Ultimately, organizations such as the Public Health Agency of Canada, the World Health Organization, as well as the European Commission and the U.S. Centers for Disease Control and Prevention, recognized wastewater surveillance as an important tool in the pandemic.

The wastewater surveillance option also provided a much less expensive option on a per capita basis than other testing methods, the report states, particularly as clinical testing was overwhelmed in the face of variants such as Omicron.

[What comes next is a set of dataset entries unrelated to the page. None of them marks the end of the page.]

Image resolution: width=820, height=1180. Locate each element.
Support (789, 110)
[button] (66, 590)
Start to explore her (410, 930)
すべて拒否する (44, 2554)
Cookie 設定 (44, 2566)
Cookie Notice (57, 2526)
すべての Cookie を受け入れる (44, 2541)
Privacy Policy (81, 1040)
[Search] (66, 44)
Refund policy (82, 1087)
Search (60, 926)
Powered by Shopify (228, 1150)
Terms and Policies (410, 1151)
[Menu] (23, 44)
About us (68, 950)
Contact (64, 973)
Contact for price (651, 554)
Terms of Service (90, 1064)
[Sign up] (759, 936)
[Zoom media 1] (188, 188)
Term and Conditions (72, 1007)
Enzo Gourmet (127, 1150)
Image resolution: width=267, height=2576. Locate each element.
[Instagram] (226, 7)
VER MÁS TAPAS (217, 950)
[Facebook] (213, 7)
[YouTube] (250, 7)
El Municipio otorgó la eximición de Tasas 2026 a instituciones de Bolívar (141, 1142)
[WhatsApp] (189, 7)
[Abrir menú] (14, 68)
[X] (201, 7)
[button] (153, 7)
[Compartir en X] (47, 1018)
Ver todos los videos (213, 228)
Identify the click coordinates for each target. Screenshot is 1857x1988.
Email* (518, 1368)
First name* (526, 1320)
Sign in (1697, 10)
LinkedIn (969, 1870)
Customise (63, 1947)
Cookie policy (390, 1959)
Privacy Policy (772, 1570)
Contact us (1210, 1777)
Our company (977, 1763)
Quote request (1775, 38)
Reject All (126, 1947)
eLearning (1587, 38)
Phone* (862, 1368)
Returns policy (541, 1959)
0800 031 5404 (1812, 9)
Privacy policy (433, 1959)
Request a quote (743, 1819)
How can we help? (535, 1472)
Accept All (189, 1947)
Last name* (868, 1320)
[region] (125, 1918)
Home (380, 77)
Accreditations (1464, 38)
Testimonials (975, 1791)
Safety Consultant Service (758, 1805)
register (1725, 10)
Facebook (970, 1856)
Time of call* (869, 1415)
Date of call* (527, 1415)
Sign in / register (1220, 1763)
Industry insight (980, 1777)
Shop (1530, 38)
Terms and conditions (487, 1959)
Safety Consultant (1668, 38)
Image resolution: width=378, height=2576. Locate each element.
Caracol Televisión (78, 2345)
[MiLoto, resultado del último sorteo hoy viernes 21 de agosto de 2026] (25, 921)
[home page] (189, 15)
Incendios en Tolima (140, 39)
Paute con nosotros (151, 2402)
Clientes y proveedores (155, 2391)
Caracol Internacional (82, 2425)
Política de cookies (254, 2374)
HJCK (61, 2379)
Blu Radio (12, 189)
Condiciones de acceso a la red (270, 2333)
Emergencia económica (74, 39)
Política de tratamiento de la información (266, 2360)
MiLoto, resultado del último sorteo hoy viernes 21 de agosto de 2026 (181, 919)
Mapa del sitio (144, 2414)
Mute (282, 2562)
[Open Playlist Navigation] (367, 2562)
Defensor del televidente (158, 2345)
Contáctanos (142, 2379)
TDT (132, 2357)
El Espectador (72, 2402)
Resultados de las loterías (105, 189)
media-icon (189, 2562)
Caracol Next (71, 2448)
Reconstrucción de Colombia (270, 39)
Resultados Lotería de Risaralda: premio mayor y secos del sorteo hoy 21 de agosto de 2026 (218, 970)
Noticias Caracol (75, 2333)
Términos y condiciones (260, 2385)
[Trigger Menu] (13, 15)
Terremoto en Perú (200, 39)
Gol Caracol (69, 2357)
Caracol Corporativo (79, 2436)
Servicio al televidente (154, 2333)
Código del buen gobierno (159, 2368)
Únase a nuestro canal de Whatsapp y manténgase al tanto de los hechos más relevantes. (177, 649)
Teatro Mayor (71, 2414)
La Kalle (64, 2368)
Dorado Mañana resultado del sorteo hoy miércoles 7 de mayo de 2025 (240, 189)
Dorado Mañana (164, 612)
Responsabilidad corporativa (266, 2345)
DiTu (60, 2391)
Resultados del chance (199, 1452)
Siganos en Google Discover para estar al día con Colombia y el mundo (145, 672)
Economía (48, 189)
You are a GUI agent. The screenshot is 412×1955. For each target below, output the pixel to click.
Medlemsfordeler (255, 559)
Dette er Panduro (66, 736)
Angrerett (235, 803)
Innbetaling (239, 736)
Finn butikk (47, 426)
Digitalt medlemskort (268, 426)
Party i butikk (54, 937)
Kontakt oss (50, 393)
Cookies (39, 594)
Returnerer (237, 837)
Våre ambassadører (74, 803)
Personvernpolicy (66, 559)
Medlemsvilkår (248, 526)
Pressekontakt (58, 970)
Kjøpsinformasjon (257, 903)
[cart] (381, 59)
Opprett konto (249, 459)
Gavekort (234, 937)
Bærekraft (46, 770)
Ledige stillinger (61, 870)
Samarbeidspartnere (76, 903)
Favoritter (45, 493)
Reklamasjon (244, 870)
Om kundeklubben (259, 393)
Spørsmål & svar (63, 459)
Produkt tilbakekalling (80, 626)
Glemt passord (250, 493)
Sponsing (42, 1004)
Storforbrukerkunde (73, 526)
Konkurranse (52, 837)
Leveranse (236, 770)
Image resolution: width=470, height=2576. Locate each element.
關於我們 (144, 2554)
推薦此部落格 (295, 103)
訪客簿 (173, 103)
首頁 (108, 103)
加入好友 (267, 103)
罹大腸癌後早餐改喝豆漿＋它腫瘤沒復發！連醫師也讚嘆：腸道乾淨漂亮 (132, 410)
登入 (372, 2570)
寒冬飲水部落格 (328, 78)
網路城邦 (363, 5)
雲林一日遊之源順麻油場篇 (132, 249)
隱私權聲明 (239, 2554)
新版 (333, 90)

Although initial emphasis was on monitoring at WWTPs serving large communities, researchers successfully monitored sewers directly serving priority locations such as long-term care facilities, hospitals, university residences, as well as industrial and correctional facilities.

Wastewater surveillance was also useful in capturing signals from asymptomatic individuals, the report states.

In April 2020, RSC established a task force to equip Canadians with accurate information about the country’s response and recovery to COVID-19.

Some of the key recommendations made in the report include the need to create structures and capacity to sustain capability and develop rapid response to future public health threats, as well as to build upon existing infrastructure and programs.

In addition to designing frameworks for surveillance programs, the report also recommends new frameworks for interpretation of the data. Maintaining and promoting academic partnerships and communication networks that will help identify new opportunities and threats is also considered a priority.